Cartier-Bresson used a battered little Leica, the chrome taped black to make it less conspicuous. For most of his pictures he uses the normal 50 mm lens to excellent advantage. Cartier-Bresson had an unmistakable instinct for unposed photographs. He never altered the scene of his shots. Not even to lift the blind to change the light. He once said "the fisherman never stirs up the water before he starts to fish."
One of Cartier-Bresson's most curious characteristic is his thirst for physical anonymity. He did not want to be recognized and went to extreme extents to hide his real identity. There was an interesting episode published in a newspaper that Cartier-Bresson hesitantly agreed for a TV interview.
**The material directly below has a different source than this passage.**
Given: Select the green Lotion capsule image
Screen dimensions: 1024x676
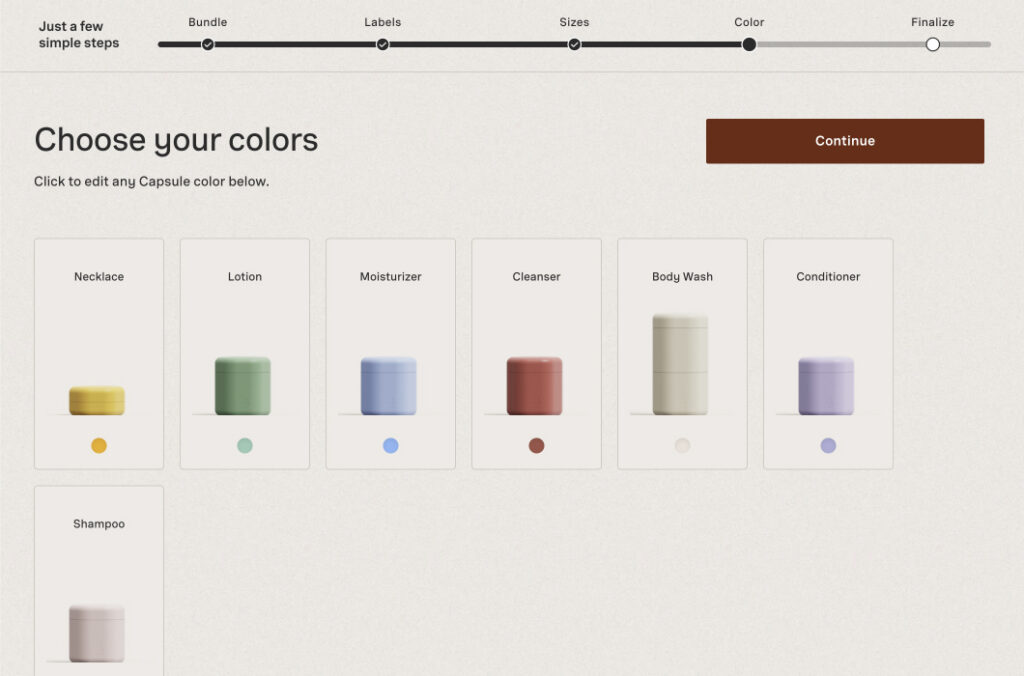Looking at the screenshot, I should click(x=243, y=386).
And the large interested audience saw only his backi throughout the interview.
Of the collection of 107 photo prints with IGNCA, 50 are of the size 50 x 60cm and the rest are 30 x 40cm. Cartier-Bresson did not "make" the pictures in the dark room. He did not allow his photographs to be cropped in the dark room. "The photograph is good or not from the moment it was caught in the camera" he would say. In the IGNCA Collection, there are 15 photographs on Mahatma Gandhi's assassination and funeral. Some of the last shots of Ramana Maharshi, are part of the collection. Cartier-Bresson was a personal friend of Vallathol, the founder of `Kalamandalam.' He stayed with Vallathol and his camera has caught several aspects of Kathakali. The collection has seven.
There are several photographs of ordinary street scene, and yet no ordinary a view. IGNCA had hosted an exhibition of the India photographs of Cartier-Bresson.